A cause of this is that we use technology stacks in which unit testing is not straightforward out the box, and we have not put effort into working out how to write testable code in these environments. PHP frameworks in use (Laravel and CakePHP) and Javascript front-end frameworks are the worst culprits here.
As a result I believe we should put some research and work into working out the best way to make sure our framework code is testable at a unit level. This may require a change in how we write the code for these, including making more use of abstractions layers.
Long Term Value of Tests
In theory the value of tests come in several parts:
- They confirm that the code you have written does what you expect it to do at the time of development.
- They act as regression tests to confirm that you have not broken the system when adding new features or fixing other bugs.
- They allow refactoring with confidence that the system will still do the same thing afterwards.
Currently our tests do 1 reasonably well and do 2 in a limited sense, and are often almost useless for 3.
Writing unit tests along with the code allows us to use them as verification of the code we are writing, which is good as it allows us to quickly check assumptions and behaviour. Where this falls down is when we have well tested units but have neglected to test the interfaces and boundaries between units. Mocks (and other testing helpers) are good as it allows us to test a unit in isolation, but when a unit requires an excessive amount of mocking that is often a sign that it may have complex interfaces behind which bugs in the code missed by unit testing may hide. It also makes the tests more complex, which increases the chance that there are errors in the tests hiding errors in the actual code.
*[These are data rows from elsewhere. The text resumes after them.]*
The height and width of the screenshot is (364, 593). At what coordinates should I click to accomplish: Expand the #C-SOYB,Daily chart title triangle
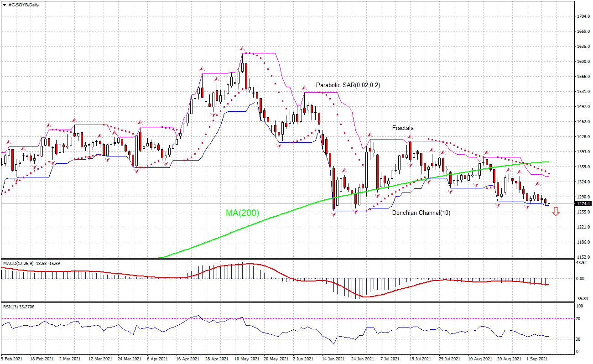[4, 4]
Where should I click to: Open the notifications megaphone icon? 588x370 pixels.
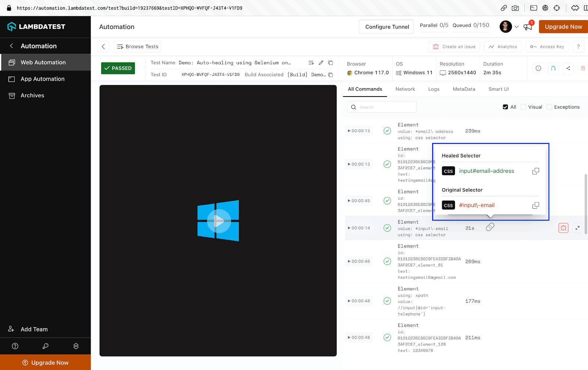[x=528, y=27]
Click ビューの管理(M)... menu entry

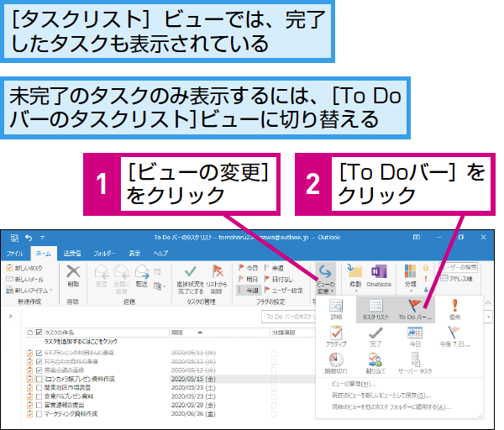coord(354,384)
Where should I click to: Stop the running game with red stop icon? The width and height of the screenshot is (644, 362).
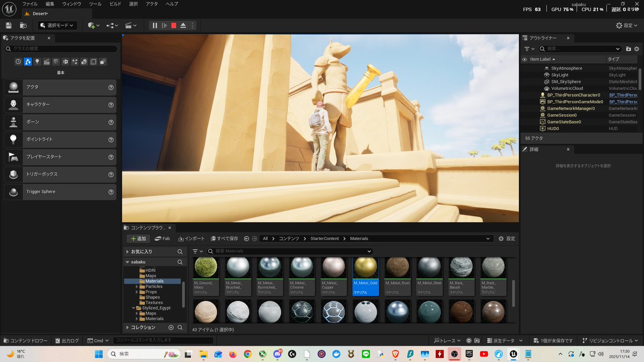click(x=173, y=25)
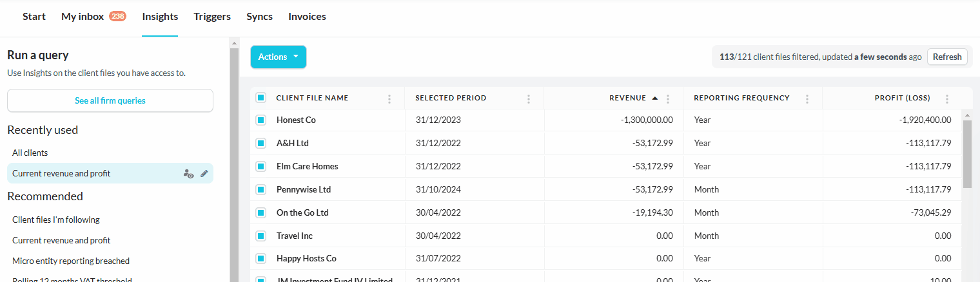
Task: Click the sharing visibility icon on selected query
Action: (188, 173)
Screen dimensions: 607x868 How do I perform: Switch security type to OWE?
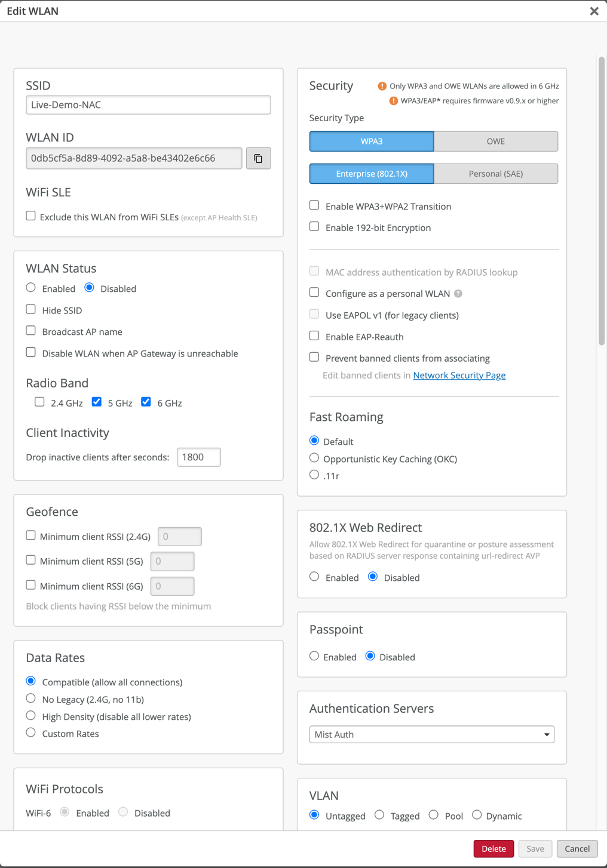tap(495, 141)

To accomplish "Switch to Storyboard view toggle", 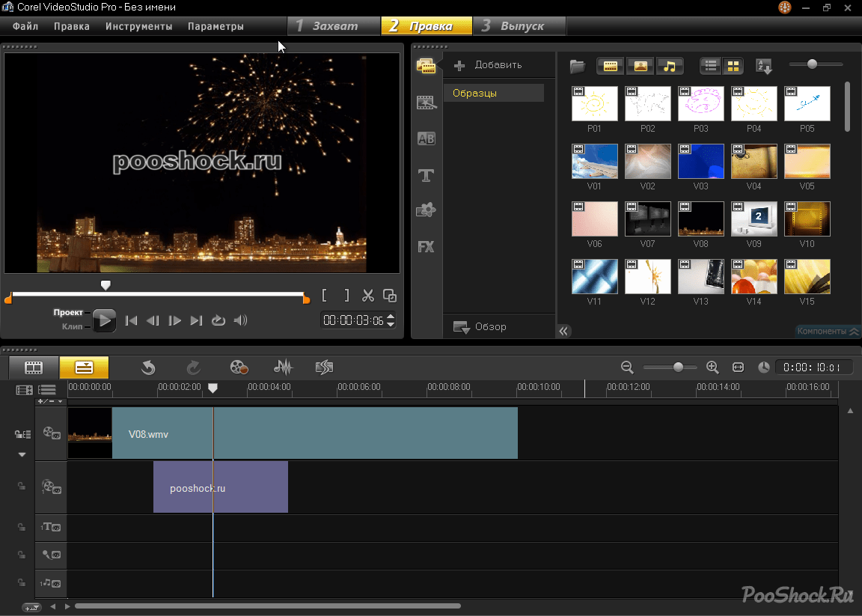I will point(33,368).
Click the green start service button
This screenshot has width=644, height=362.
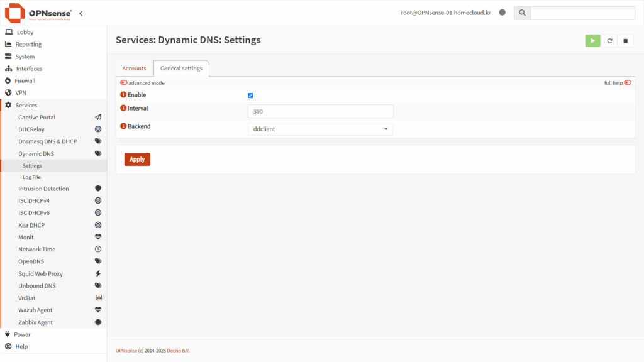[x=592, y=41]
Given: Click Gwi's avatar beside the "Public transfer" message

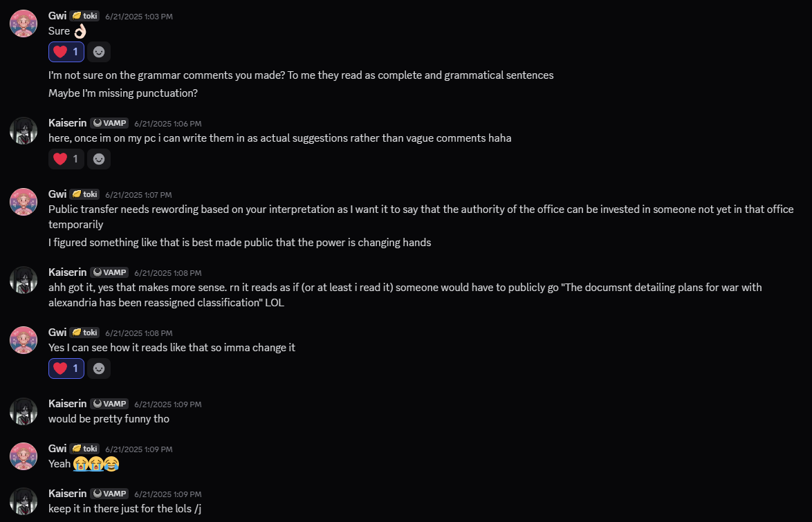Looking at the screenshot, I should pos(24,202).
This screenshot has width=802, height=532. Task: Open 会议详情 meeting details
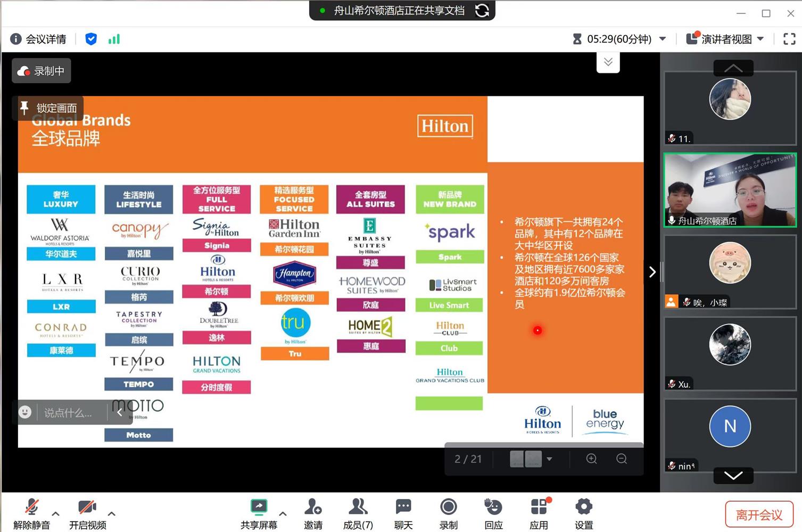[x=39, y=39]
On 2, it is useful to be able to run tests when making changes in the system to check that you have not broken anything, but a problem that frequently arises is when changes in the system do cause regression tests to fail. Often these failures are red herrings, and the new code is still correct but has broken the tests because they were fragile and reliant on something working in a specific way when we didn’t really care about the code behaving in that way. Number 3 is very similar, but in most cases refactoring causes test failures anyway, some of which may be legitimate and some erroneous. When there are legitimate and illegitimate test failures happening at the same time it can be very difficult to rely on your unit tests as confirmation that you are doing things right or wrong.
One solution to this problem is to test at multiple levels. Currently unit tests are the priority for testing business logic. However often higher level integration tests for testing subsystems are used, especially when using frameworks which make pure unit testing difficult, or when retro-fitting unit tests to code which was not written with test-ability in mind (for example legacy code). A more appropriate testing strategy might be to use a multi-level testing strategy where all code is tested with unit tests for detail, integration tests to check that the subsystem is behaving correctly from the perspective of the external observer, and system level tests which test from the very outside of the system (at a UI or API level with a full stack in an operational server environment). Higher level tests should be less fragile and less likely to break (unless the external interface changes, which should be a relatively rare occurrence).
Integration and system tests should be fully Black Box tests, where the system internals are ignored and inputs and outputs are checked only via the specified endpoints that are part of the system interface. This is to remove any dependence on implementation details. UI tests should be run against a deployed test system. To facilitate this we should investigate UI testing technologies, for example Selenium and PhantomJS.
Continuous Integration
We have a number of systems which are under relatively continuous development, the key example being Choices. There would be some value in trying out Continuous Integration for a small number of systems such as this. There is risk that maintaining the CI system and making sure that the tests keep working in it becomes a task unto itself, and we should be careful to avoid this.
A CI system would be able to catch any deployments where the tests were not run properly beforehand. Despite the fact that our development processes include the instruction to run all tests before committing, this is still something that causes occasional problems, and CI would prevent these.